### [WHAT TO DO]
Your answer should be the lines below from the one holding "Where should I click to: Select" through the one holding "Task: Click the back arrow next to Football", copied exactly and with nothing else.
*** Begin section ***
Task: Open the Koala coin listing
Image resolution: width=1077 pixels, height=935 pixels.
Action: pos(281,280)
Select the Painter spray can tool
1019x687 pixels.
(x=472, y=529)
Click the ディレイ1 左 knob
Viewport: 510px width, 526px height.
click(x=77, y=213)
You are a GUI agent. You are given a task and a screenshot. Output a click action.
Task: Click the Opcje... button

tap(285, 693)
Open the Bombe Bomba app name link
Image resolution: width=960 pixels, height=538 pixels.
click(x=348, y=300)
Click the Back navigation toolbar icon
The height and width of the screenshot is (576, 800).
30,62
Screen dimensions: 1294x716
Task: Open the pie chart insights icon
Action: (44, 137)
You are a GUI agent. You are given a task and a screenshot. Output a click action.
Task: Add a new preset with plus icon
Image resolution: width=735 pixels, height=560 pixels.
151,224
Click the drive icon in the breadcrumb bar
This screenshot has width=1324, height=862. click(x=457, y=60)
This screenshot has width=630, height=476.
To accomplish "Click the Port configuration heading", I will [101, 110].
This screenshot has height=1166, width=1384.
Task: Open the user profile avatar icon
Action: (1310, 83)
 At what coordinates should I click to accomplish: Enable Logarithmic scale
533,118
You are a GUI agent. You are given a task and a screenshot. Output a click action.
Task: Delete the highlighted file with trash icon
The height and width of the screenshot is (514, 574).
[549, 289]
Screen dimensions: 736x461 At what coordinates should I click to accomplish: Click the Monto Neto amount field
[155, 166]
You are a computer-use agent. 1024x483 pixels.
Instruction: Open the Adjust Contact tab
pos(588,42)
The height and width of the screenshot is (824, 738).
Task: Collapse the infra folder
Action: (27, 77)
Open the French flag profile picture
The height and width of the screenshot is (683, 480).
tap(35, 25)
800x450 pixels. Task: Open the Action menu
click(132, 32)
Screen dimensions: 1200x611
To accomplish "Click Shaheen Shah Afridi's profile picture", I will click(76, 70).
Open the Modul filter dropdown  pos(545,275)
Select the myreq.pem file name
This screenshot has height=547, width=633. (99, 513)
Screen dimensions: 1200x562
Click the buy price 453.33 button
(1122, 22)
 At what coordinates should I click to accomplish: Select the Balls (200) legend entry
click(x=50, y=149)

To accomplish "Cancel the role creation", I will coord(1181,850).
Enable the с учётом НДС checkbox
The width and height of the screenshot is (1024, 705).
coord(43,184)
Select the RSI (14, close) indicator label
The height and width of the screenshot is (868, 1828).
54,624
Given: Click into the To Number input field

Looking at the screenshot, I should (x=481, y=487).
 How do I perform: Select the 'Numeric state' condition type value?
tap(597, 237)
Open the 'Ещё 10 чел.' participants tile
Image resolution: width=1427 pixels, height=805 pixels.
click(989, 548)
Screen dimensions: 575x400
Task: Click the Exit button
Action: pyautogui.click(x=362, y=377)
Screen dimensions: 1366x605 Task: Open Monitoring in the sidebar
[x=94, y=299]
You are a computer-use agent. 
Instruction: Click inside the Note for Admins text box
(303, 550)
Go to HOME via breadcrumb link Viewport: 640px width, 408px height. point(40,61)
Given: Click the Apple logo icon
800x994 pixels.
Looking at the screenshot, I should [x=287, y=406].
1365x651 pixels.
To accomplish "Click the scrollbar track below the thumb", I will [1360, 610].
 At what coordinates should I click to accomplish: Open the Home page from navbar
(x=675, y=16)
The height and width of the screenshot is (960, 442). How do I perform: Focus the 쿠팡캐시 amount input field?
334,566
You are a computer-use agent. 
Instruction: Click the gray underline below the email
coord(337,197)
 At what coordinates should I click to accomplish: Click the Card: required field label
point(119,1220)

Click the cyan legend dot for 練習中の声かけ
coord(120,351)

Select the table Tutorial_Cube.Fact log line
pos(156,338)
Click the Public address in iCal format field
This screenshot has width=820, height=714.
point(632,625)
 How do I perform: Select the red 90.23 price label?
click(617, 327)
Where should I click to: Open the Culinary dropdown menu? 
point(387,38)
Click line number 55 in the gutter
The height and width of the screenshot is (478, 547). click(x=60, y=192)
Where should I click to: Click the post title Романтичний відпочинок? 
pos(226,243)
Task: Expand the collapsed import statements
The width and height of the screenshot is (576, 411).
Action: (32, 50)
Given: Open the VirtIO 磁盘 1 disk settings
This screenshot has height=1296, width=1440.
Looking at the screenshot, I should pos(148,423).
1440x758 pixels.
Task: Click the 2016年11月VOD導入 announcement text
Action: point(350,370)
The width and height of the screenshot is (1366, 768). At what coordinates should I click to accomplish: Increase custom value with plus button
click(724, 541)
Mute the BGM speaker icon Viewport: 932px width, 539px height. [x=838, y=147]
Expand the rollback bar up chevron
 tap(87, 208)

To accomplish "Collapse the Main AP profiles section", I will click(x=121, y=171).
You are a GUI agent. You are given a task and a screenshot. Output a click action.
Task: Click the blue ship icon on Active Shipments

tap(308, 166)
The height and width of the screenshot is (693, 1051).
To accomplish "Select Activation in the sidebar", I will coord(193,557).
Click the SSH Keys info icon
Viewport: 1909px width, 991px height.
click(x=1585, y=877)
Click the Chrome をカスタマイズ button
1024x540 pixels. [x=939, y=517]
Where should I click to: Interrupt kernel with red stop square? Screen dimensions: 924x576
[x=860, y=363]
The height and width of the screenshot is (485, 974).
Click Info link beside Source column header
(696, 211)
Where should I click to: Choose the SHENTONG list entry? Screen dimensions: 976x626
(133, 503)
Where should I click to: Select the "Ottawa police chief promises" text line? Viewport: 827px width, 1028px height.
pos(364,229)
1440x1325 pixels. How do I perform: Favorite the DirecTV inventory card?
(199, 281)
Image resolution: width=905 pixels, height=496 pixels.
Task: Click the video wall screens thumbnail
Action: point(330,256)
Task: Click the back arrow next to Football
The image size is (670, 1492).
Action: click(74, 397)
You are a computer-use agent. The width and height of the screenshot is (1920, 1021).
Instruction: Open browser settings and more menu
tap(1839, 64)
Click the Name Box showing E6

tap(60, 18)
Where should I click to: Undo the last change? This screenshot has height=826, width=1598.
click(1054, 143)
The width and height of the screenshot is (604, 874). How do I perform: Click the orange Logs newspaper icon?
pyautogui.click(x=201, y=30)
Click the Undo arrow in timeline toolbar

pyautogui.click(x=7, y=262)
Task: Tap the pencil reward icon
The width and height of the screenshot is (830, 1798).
*** End section ***
### [OUTPUT OF THE TASK]
Where should I click to: Select the "Ottawa police chief promises" text line? Viewport: 827px width, 1028px height.
pos(364,229)
1440x1325 pixels. How do I perform: Favorite the DirecTV inventory card?
(199, 281)
Image resolution: width=905 pixels, height=496 pixels.
Task: Click the video wall screens thumbnail
Action: point(330,256)
Task: Click the back arrow next to Football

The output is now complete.